2.1. Measuring and representing available properties
2.1.1. Spatialising data
In order to spatially represent the phenomenon of availability for use, FULL proposes an integrated system between the data related to municipal properties (which will be made available by the contracting station), the open data of the Municipality of Turin and the Metropolitan City (including Geoportal, Museo Torino, OICT, ISTAT and Smartdatanet-Yucca), and the new spatial data processed by the interdepartmental centre, thus enhancing the existing wealth of knowledge through:
1 Fine-grained representations that can add significant detail to existing analyses.
2 New mappings of phenomena that are still poorly mapped.
3 Representations that bring out latent or unexpected phenomena by relating spatialised databases.
2.1.2. Identifying intensity of use
FULL proposes extending the concept of ‘availability’ to under-utilised properties. Through indicators built on intensity of use, it will be possible to map not only disused properties, but also the degree of use where properties are used.
In order to investigate heterogeneous municipal properties, it is proposed to identify specific indicators of under-use by functions/types of assets, starting with data on municipal properties (e.g. intensity of use of schools compared to demographic data and other indicators to be agreed upon). Intensity of use makes it possible to consider all municipal properties, even those that are only partially used, in the definition of development strategies.
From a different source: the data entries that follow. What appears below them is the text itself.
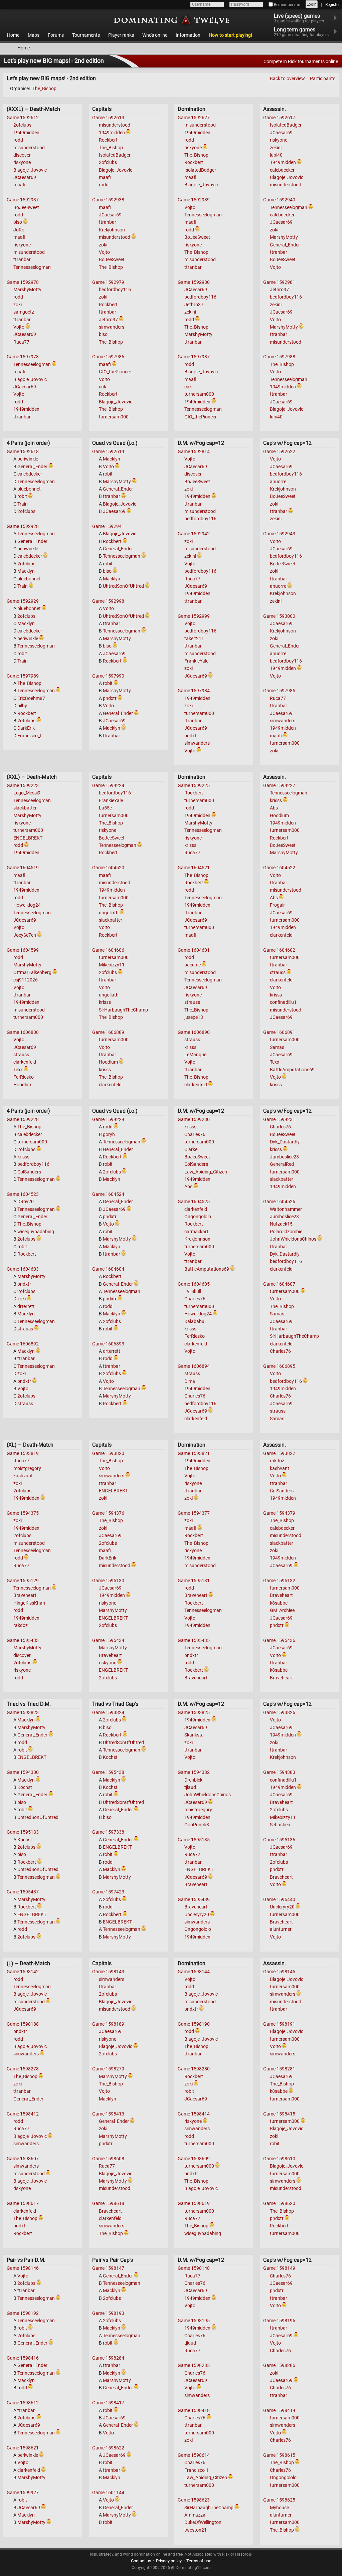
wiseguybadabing (35, 1231)
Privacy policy (169, 2560)
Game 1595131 (194, 1580)
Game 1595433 (23, 1640)
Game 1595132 (279, 1580)
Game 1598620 (279, 2203)
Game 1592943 (279, 533)
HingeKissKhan (29, 1603)
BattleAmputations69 (292, 1069)
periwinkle (27, 459)
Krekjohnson (112, 229)
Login (312, 4)
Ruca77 (21, 342)
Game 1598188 (23, 2024)
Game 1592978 (23, 282)
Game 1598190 (194, 2024)
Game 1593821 (194, 1453)
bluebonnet (29, 489)
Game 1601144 (108, 2492)
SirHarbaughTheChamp (123, 1010)
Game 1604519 (23, 867)
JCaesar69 (24, 177)
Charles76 (194, 1134)
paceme (192, 964)
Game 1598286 (279, 2365)
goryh (109, 1134)
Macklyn (26, 571)
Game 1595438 (108, 1772)
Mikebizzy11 (112, 964)
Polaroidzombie (286, 1231)
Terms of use (198, 2560)
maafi (19, 184)
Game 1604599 (23, 950)
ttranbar (22, 259)
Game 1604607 (279, 1284)
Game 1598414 (194, 2114)
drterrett (26, 1306)
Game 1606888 (23, 1032)
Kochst (24, 1787)
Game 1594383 (279, 1772)
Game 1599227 (279, 785)
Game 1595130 (108, 1580)
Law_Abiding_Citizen (205, 1171)
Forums (56, 35)
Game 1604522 (279, 867)
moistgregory (27, 1468)
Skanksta (194, 1734)
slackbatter (25, 807)
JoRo (18, 229)
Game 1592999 (194, 616)
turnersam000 (114, 416)
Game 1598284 (108, 2358)
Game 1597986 (108, 356)
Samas (277, 1047)
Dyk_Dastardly (285, 1141)
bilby (22, 705)
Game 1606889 (108, 1032)
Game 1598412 (23, 2114)
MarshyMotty (27, 289)
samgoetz (23, 312)
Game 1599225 (194, 785)
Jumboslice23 (284, 1156)
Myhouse (279, 2507)
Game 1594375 (23, 1513)
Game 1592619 (108, 451)
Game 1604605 (194, 1284)
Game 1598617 (23, 2203)
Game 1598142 (23, 1971)
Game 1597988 (279, 356)
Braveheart (24, 1595)
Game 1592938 (108, 199)
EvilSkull (192, 1291)
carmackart (196, 1231)
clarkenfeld (24, 1062)
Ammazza (194, 2515)
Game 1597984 (194, 690)
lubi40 (276, 155)
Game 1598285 (194, 2365)
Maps (33, 35)
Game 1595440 (279, 1899)
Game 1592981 (279, 282)
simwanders (111, 327)
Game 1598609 (194, 2158)
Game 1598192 (23, 2313)
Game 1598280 (194, 2068)
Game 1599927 (23, 2492)
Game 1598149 (279, 2268)
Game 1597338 (108, 1832)
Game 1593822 (279, 1453)
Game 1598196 (279, 2320)
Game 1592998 (108, 601)
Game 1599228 (23, 1119)
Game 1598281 (279, 2068)
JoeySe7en (24, 935)
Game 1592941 (108, 526)
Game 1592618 (23, 451)
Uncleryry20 (196, 1914)
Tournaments (86, 35)
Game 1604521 (194, 867)
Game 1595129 (23, 1580)
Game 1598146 (23, 2268)
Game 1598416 (23, 2358)
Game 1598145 (279, 1971)
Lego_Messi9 (26, 792)
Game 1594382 (194, 1772)
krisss (105, 1002)
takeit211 (194, 638)
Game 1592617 (279, 117)
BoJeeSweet (26, 207)
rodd (18, 140)
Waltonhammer (286, 1209)
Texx (18, 1069)
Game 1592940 (279, 199)
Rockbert (108, 140)
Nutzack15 (281, 1224)
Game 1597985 (279, 690)
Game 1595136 (279, 1839)
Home (13, 35)
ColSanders (29, 1171)
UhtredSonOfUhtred (123, 586)
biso (17, 222)
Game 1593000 (279, 616)
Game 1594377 (194, 1513)
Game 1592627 (194, 117)
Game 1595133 (23, 1832)
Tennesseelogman (32, 267)
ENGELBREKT (27, 838)
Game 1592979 (108, 282)
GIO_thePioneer (115, 371)
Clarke (190, 1149)
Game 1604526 (279, 1201)
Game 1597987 (194, 356)
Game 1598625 (279, 2500)
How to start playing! (230, 35)
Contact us (141, 2560)
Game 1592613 (108, 117)
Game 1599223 (23, 785)
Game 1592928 (23, 526)
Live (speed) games (299, 18)
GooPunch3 (196, 1824)
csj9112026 (25, 979)
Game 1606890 (194, 1032)
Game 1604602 (279, 950)
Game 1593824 (108, 1712)
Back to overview (287, 78)
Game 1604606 (108, 950)
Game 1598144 (194, 1971)
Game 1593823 (23, 1712)
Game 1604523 (23, 1194)
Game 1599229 (108, 1119)
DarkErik (26, 728)
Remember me (286, 4)
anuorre (278, 481)
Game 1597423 (108, 1891)
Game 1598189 (108, 2024)
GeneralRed (282, 1164)
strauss (21, 1054)
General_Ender (285, 244)
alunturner (281, 1929)
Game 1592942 (194, 533)
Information (188, 35)
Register (332, 4)
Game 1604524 (108, 1194)
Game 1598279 (108, 2068)
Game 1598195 (194, 2320)
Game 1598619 (194, 2203)
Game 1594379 (279, 1513)
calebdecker (282, 170)
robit (22, 496)
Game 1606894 (194, 1366)
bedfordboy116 (115, 289)
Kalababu (194, 1321)
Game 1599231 (279, 1119)
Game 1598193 (108, 2313)
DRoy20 (25, 1201)
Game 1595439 (194, 1899)
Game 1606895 (279, 1366)
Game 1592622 (279, 451)
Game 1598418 (194, 2410)
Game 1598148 (194, 2268)
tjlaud (190, 1787)
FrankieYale (196, 661)
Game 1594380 (23, 1772)
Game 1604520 (108, 867)
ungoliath (109, 912)
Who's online (154, 35)
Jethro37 (108, 319)
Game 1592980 (194, 282)
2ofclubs (22, 125)
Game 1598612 (23, 2402)
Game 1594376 (108, 1513)
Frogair (277, 905)
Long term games (301, 31)
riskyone (22, 162)
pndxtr (110, 698)
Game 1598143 (108, 1971)
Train (22, 504)
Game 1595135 (194, 1839)
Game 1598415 (279, 2114)
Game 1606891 (279, 1032)
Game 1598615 (279, 2455)
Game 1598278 (23, 2068)
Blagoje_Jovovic (30, 170)
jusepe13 (193, 1017)
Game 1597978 (23, 356)
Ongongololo (197, 1216)
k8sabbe (279, 1603)
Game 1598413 (108, 2114)
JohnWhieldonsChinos (293, 1239)
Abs (274, 807)
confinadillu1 (283, 1002)
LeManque (195, 1054)
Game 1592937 (23, 199)
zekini (190, 312)
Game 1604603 (23, 1269)
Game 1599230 (194, 1119)
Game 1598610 (279, 2158)
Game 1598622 (108, 2447)
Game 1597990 (108, 676)
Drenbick (193, 1780)
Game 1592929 (23, 601)
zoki (17, 304)
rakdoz (20, 1625)
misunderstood (29, 147)
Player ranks (121, 35)
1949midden (26, 132)
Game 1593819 (23, 1453)
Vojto (18, 327)
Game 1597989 (23, 676)
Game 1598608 (108, 2158)
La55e (105, 807)
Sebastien (280, 1824)
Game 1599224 (108, 785)
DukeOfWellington (202, 2522)
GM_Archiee (282, 1610)
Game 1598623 (194, 2500)
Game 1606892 (23, 1343)
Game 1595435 (194, 1640)
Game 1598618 (108, 2203)
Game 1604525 (194, 1201)
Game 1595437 (23, 1891)
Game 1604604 (108, 1269)
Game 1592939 (194, 199)
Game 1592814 (194, 451)
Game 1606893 (108, 1343)
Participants (322, 78)
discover (22, 155)
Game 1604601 (194, 950)
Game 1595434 (108, 1640)
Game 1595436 (279, 1640)
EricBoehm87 (31, 698)
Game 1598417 (108, 2402)
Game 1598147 (108, 2268)
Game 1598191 (279, 2024)
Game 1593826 (279, 1712)
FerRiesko (23, 1077)
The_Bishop (44, 88)
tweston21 (195, 2530)
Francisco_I (29, 735)
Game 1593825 (194, 1712)
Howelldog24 (27, 905)
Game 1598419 (279, 2410)
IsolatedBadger (115, 155)
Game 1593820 (108, 1453)
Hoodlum (22, 1084)
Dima (189, 1381)
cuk (102, 386)
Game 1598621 (23, 2447)
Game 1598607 (23, 2158)
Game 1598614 (194, 2455)
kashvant (23, 1475)
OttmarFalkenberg (32, 972)
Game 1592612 (23, 117)
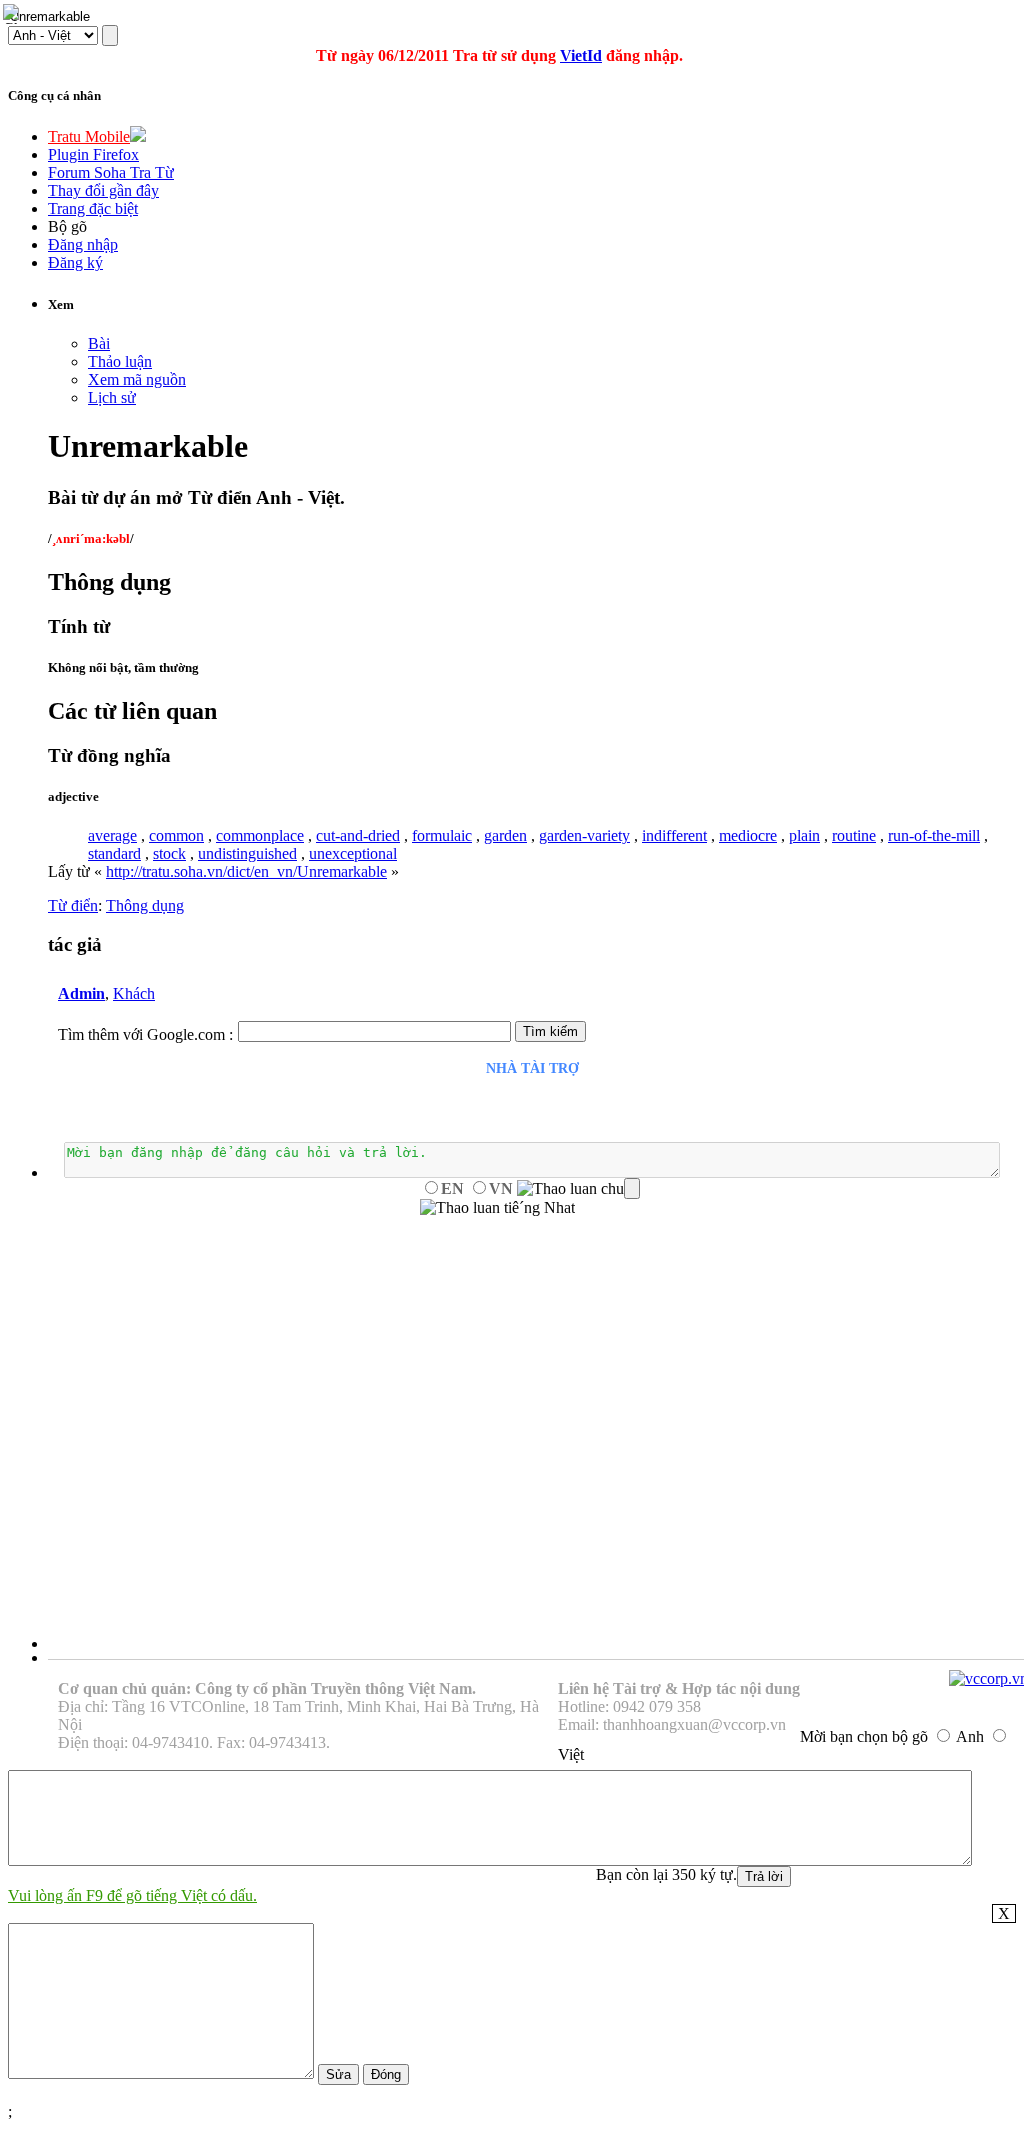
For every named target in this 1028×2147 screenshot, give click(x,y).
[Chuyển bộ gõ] (14, 14)
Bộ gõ (67, 226)
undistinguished (247, 853)
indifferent (674, 835)
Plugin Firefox (93, 154)
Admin (81, 993)
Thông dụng (145, 905)
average (112, 835)
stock (169, 853)
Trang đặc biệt (93, 208)
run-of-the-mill (934, 835)
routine (854, 835)
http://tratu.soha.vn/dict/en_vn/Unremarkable (246, 871)
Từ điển (73, 905)
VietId (581, 55)
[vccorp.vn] (988, 1678)
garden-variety (584, 835)
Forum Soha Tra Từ (111, 172)
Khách (134, 993)
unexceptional (353, 853)
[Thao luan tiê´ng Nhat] (497, 1208)
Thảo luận (120, 361)
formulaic (442, 835)
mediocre (748, 835)
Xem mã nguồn (137, 379)
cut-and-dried (358, 835)
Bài (99, 343)
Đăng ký (75, 262)
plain (804, 835)
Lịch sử (112, 397)
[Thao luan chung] (578, 1189)
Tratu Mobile (89, 136)
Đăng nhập (83, 244)
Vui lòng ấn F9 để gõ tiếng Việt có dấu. (132, 1895)
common (176, 835)
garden (505, 835)
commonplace (260, 835)
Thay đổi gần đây (103, 190)
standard (114, 853)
2.1.3. Integrating geographies of availability
In order to interpret the potential of the available municipal properties, FULL proposes integrating the analysis with a geography of data and sources related to other types of available properties (privately-owned or owned by public persons other than the administration). The interdepartmental centre is developing projects that can build indicators of availability of use for specific categories of assets. By cross-referencing data on active licences with information on buildings (surface, use, estimated population) and their morphological characteristics, FULL is, for example, mapping commercial spaces not in use in Turin. The interdepartmental centre is also developing Airbnb data in Turin in order to allow the examination of phenomena of residential property use otherwise invisible to traditional demographic analyses.
2.1.4. Verifying results through control operations
In order to verify and examine the results of measurements and mappings described so far, FULL proposes experimenting with integrating detailed localised data with focus and tuning operations, by:
– Analysing changes in urban morphology over time by comparing 3D aerial data collected at successive times, and corresponding digital surface models (DSM).
– Integrating localised data to track the actual attendance at a location (e.g. GPS open tracking of users, telephone cells etc.).
– Aggregating co-generated inputs combined with geo-referenced data through crowdmapping and mobile mapping tools.